[Collected data]
________

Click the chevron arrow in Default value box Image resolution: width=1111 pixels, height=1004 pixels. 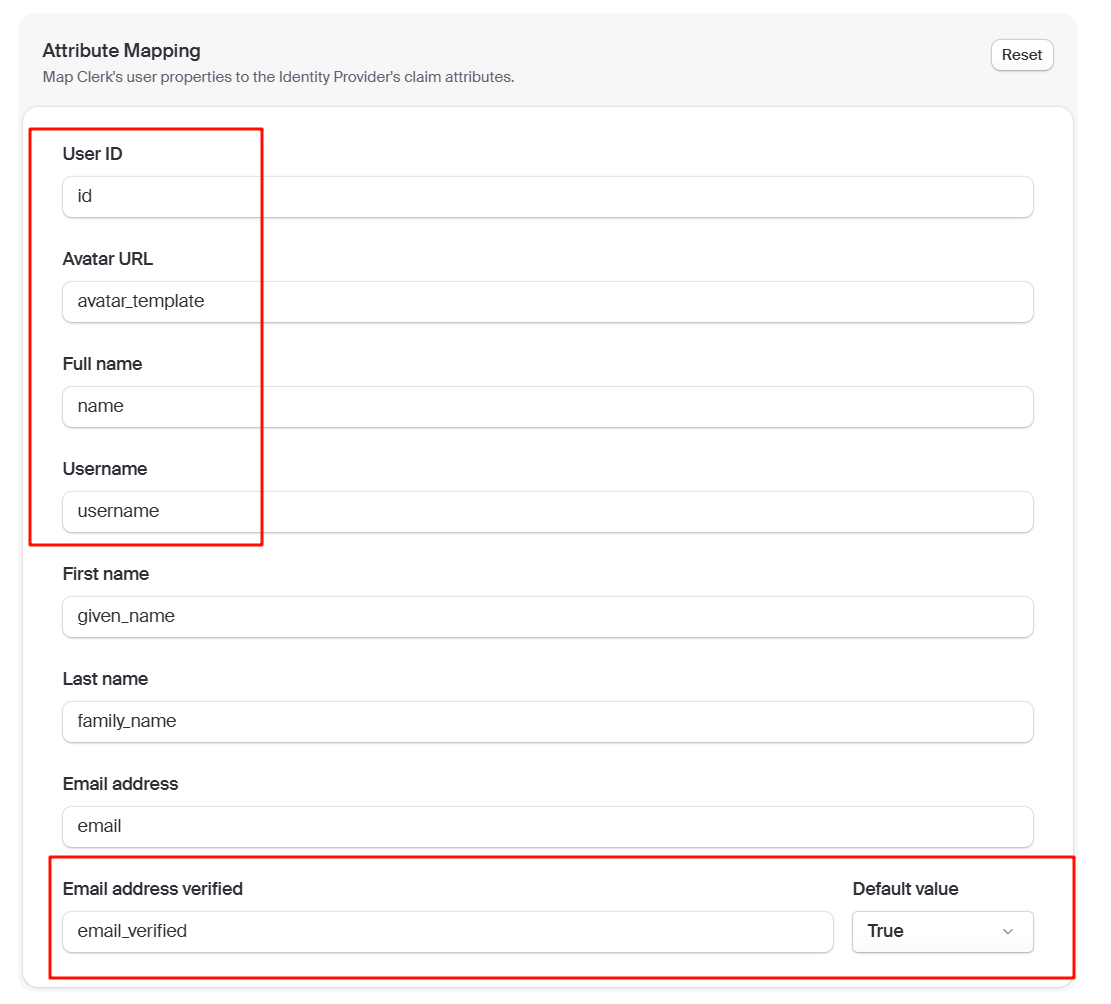[x=1008, y=931]
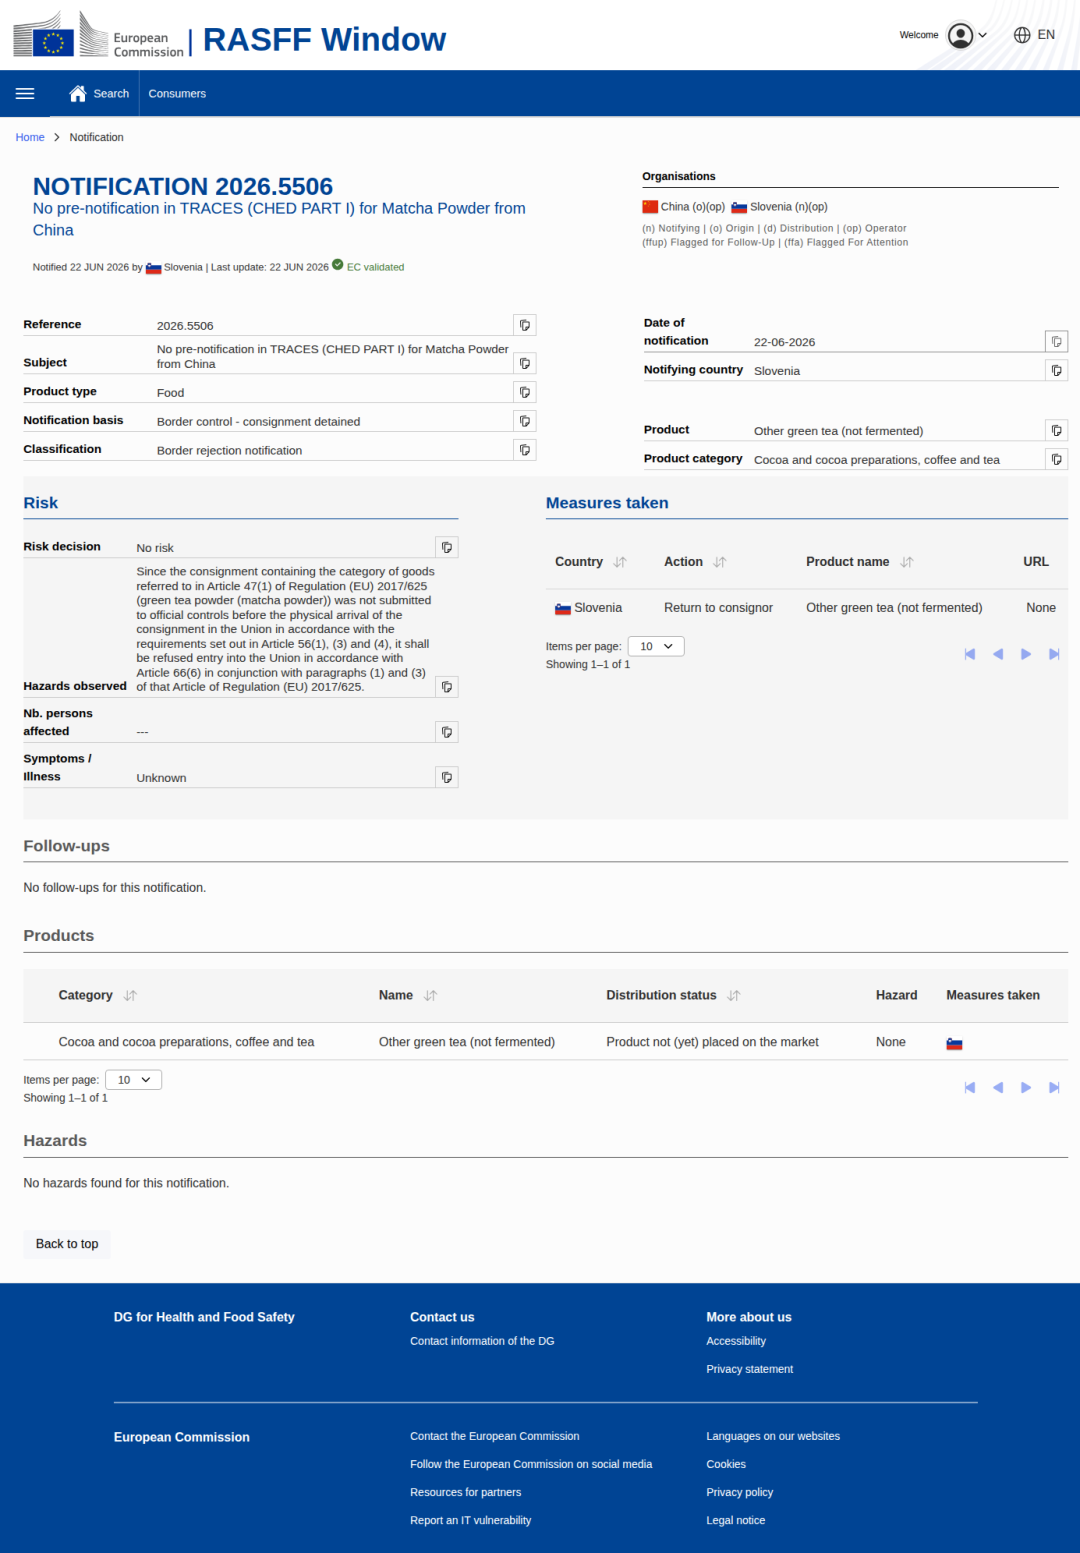Copy the Reference value 2026.5506
1080x1553 pixels.
tap(525, 325)
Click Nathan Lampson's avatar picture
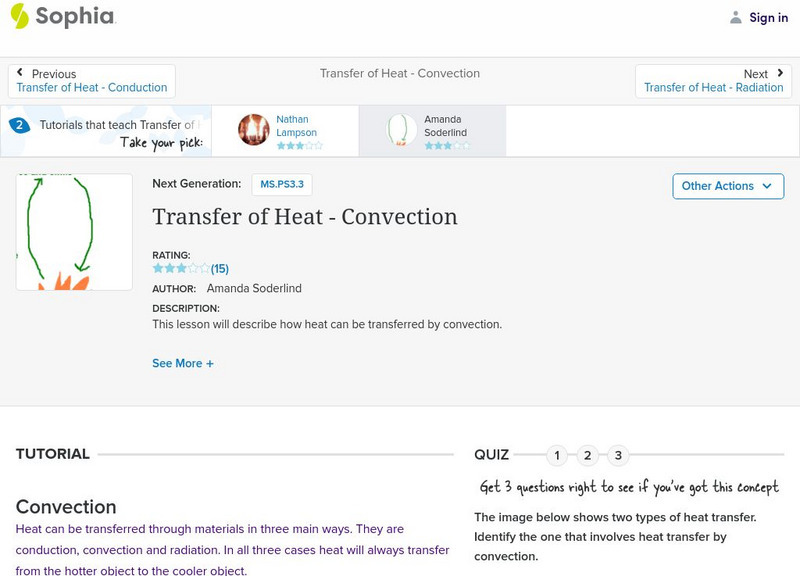 (x=254, y=130)
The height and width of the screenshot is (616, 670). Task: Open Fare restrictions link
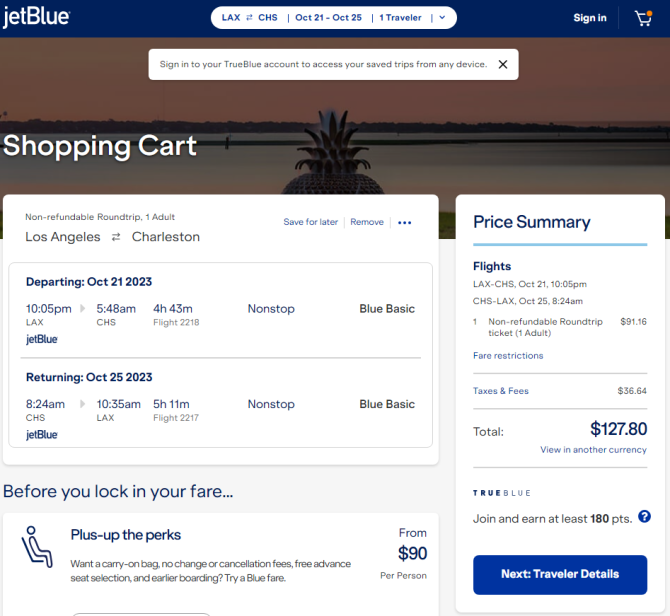click(508, 356)
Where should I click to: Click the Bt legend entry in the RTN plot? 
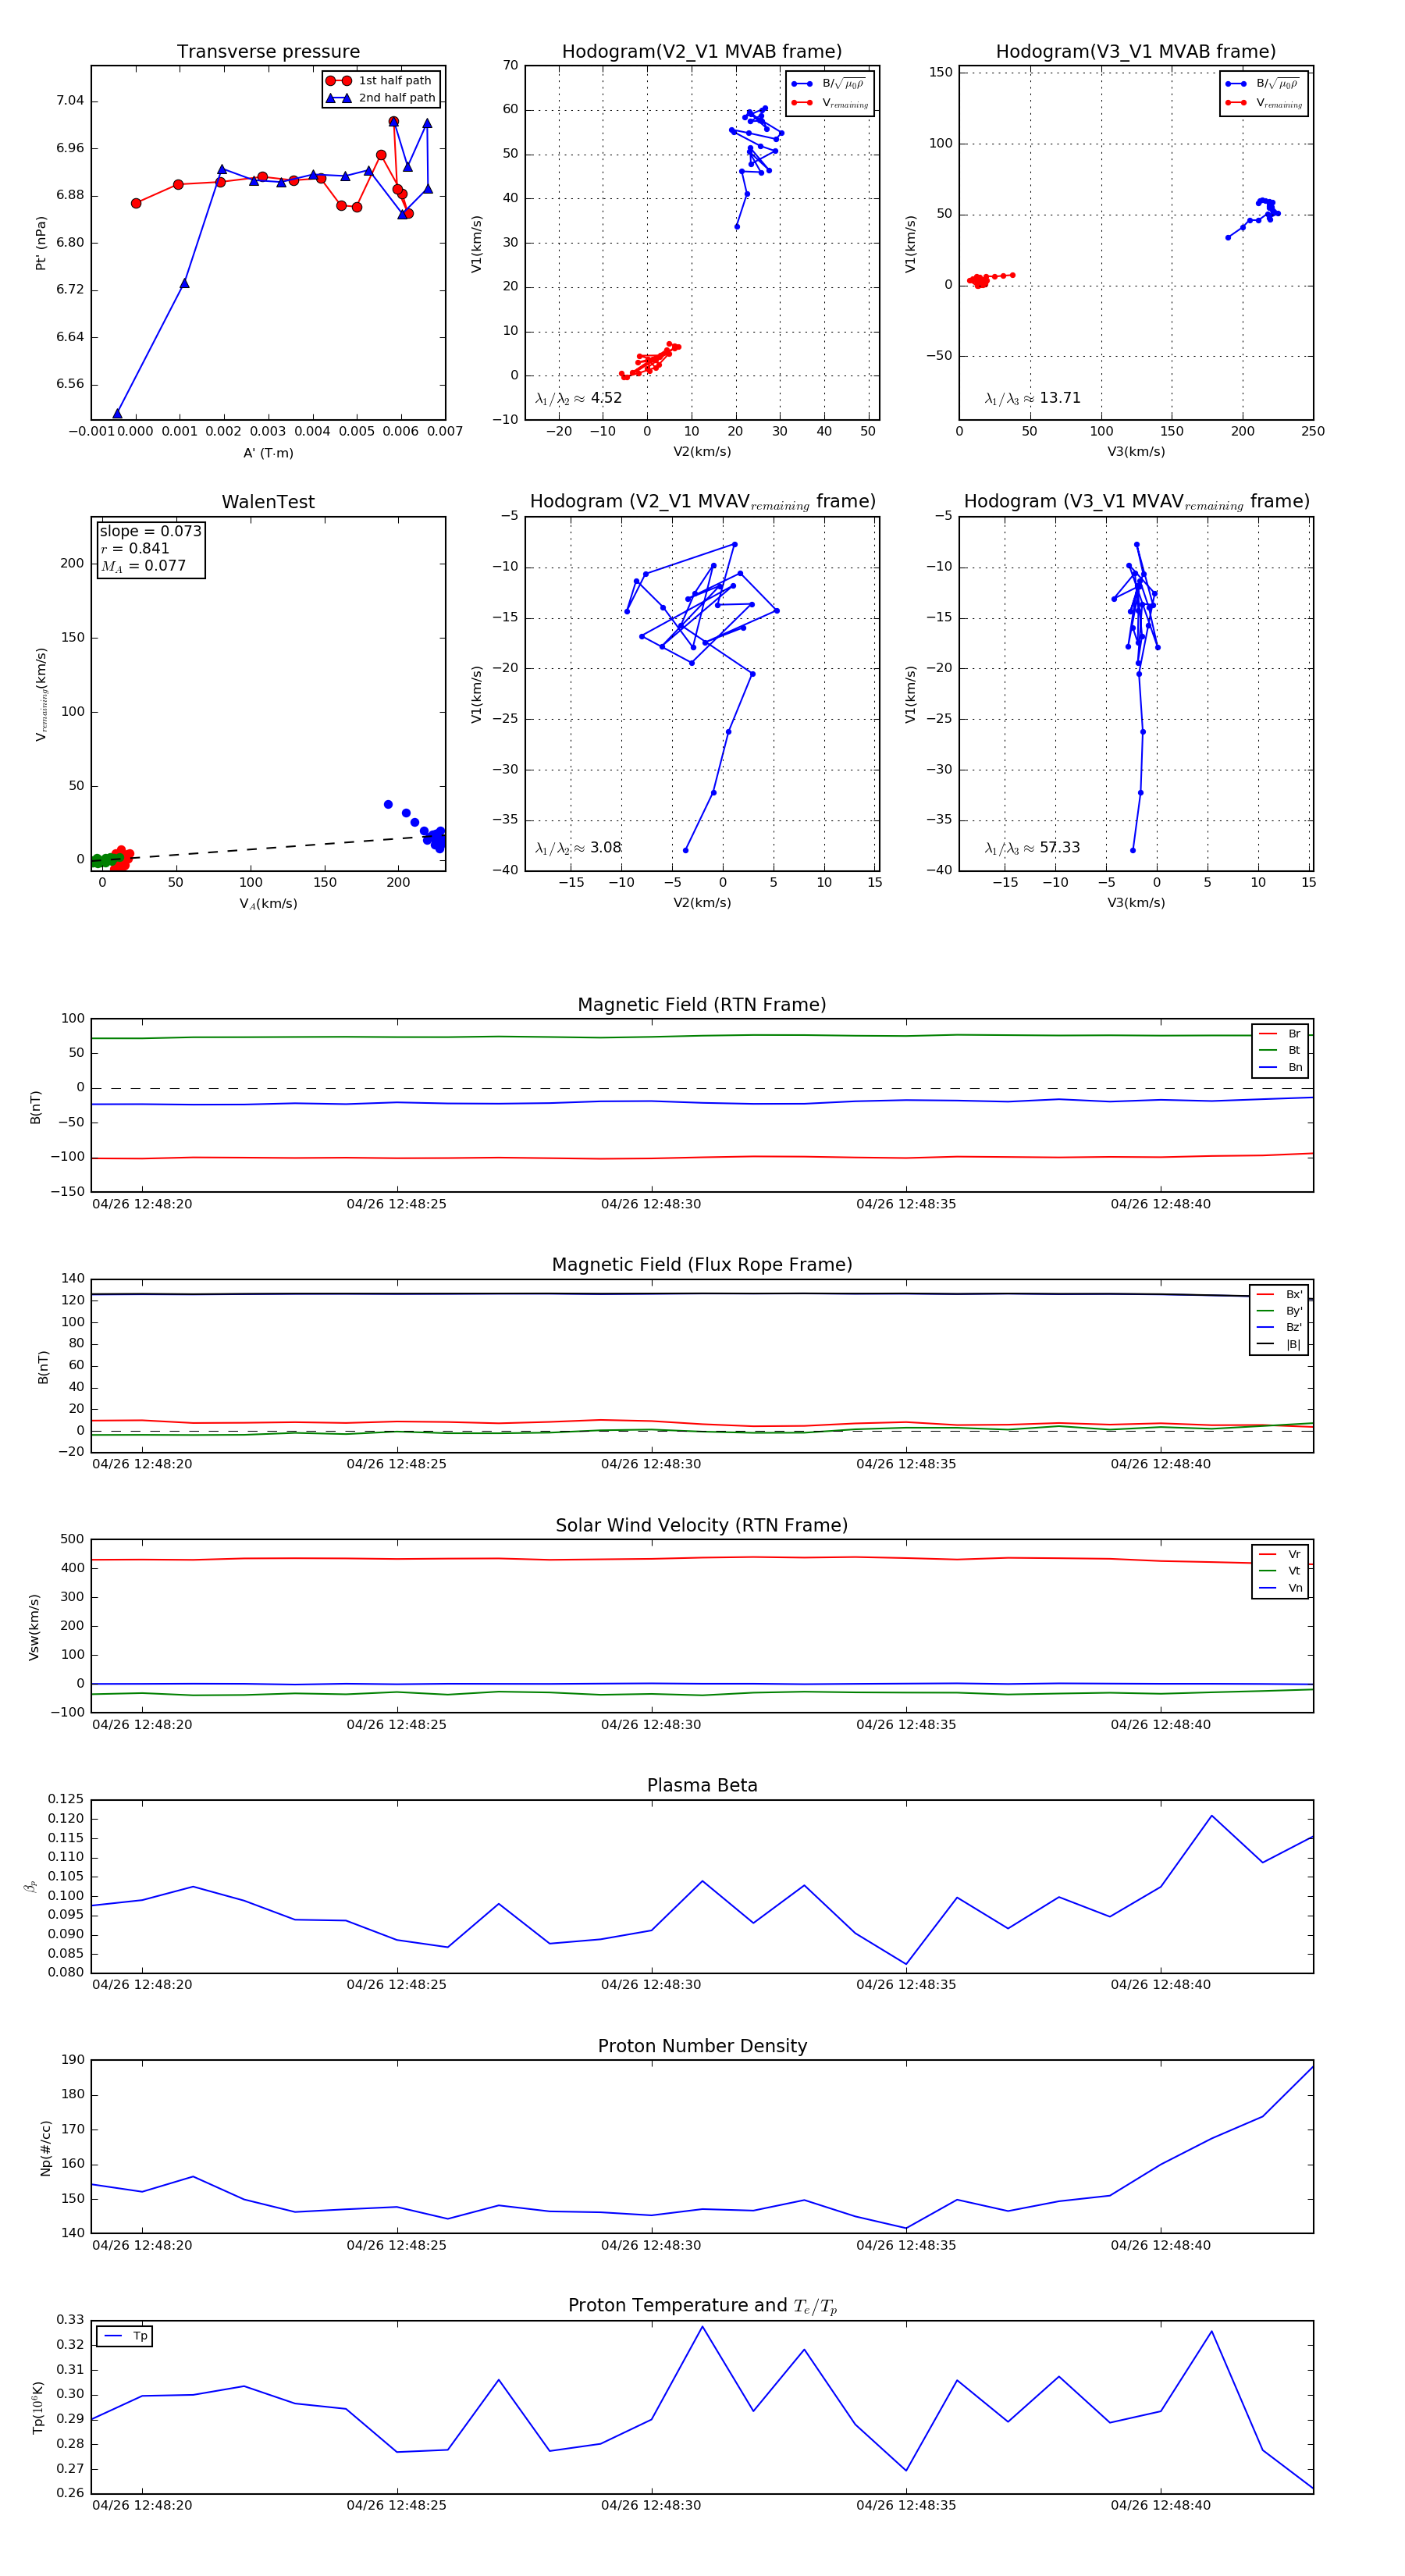pyautogui.click(x=1280, y=1051)
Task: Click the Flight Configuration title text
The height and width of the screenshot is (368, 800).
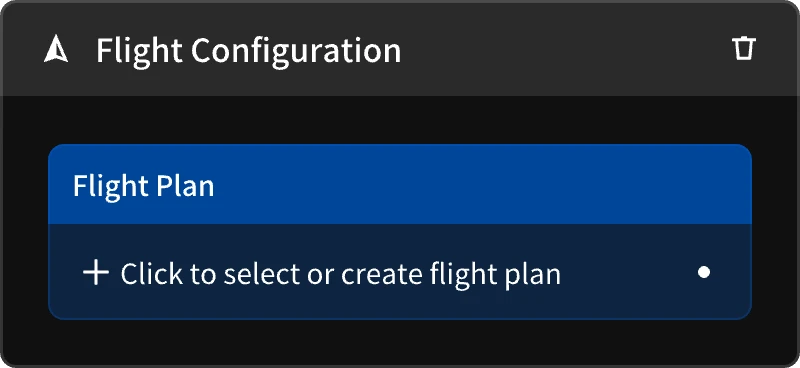Action: [x=248, y=51]
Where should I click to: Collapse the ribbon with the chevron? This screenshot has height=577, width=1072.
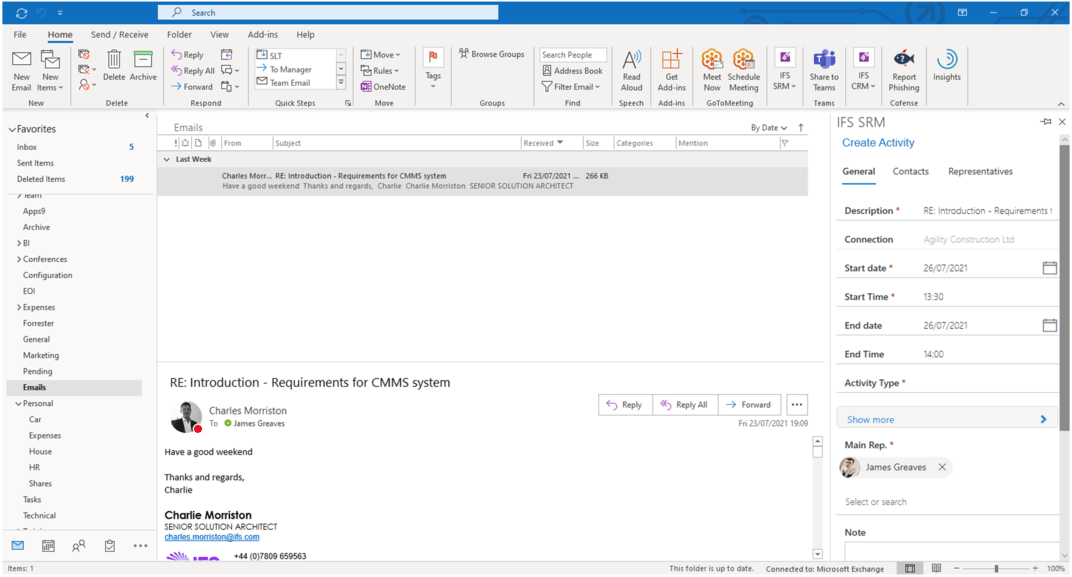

________

* Task statement: The expected output is an exact retyping of the lines from the line with "The height and width of the screenshot is (368, 800)." through the last line of the data, with both ends kept and the pictures dropped.

* Exercise solution:
The height and width of the screenshot is (368, 800).
Action: [x=248, y=51]
Where should I click to: Collapse the ribbon with the chevron? This screenshot has height=577, width=1072.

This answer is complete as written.